High Brazil-Asia freight costs keeps industry apprehensive

Jul, 20, 2022 Posted by Gabriel Malheiros

Week 202229

Brazil-Asia maritime freight costs, critical for industrial input supplies, increased again in July.

The average monthly price was US$10,550 per 40-foot container (about 12 by 2.5 meters), up 30.2% from the June average.

Costs have risen since May, returning to the levels of the second half of 2021, the height of the global logistics crisis that began in the second half of 2020.

This month’s average price is 5.1 to 6.6 times higher than the first two months of 2020, before the pandemic.
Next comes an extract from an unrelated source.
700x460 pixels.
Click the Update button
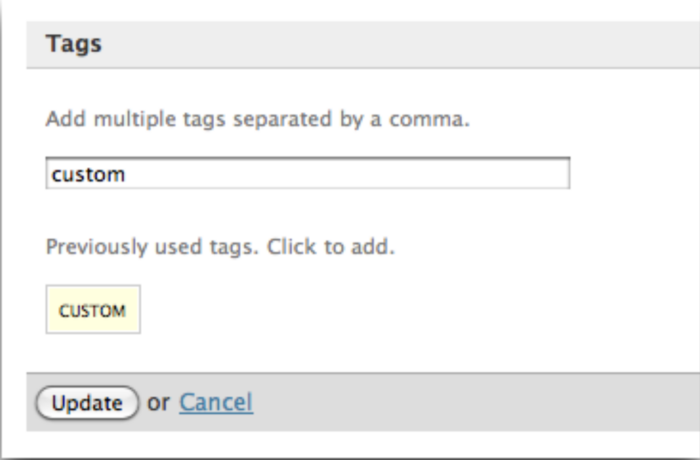(x=87, y=403)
According to the National Confederation of Industry (CNI), the recent price increase suggests that global logistical bottlenecks could take longer to dissolve.

According to Matheus de Castro, an infrastructure specialist at CNI, the value of $10,000 per container might be the “new normal” for the cost of international trade logistics – CNI is starting an online panel to disclose the pricing monthly on Wednesday, 20th.

Logistical bottlenecks keep prices high and promote the scarcity of industrial components, such as semiconductors, hampering production and making all products more expensive, from refrigerators and stoves to motor vehicles.

Faced with the highest inflation in 40 years, US President Joe Biden has been criticizing the market concentration between major maritime operators – European and Chinese multinationals, none of them American.

According to the CNI expert, in terms of lockdowns, the worst is over, but that is insufficient to alleviate global logistical bottlenecks, partly because of the congestion levels at US ports.

The clogging of West Coast terminals caused operators to relocate some services to the East Coast, which spread congestion rather than solving it.

According to Fábio Pavani, manager of the São Paulo branch of Asia Shipping, which specializes in foreign trade logistics, the freight cost is pressured by the rising demand for imports, increasing fuel prices, and global bottlenecks.

“Domestic consumption remains uninterrupted,” he said. And, even if it loses some steam, interruptions to global industrial chains combined with the lockdowns in China brought down input stocks in Brazil. Thus, “demand for transport, whether by sea or by air, has increased,” said Pavani.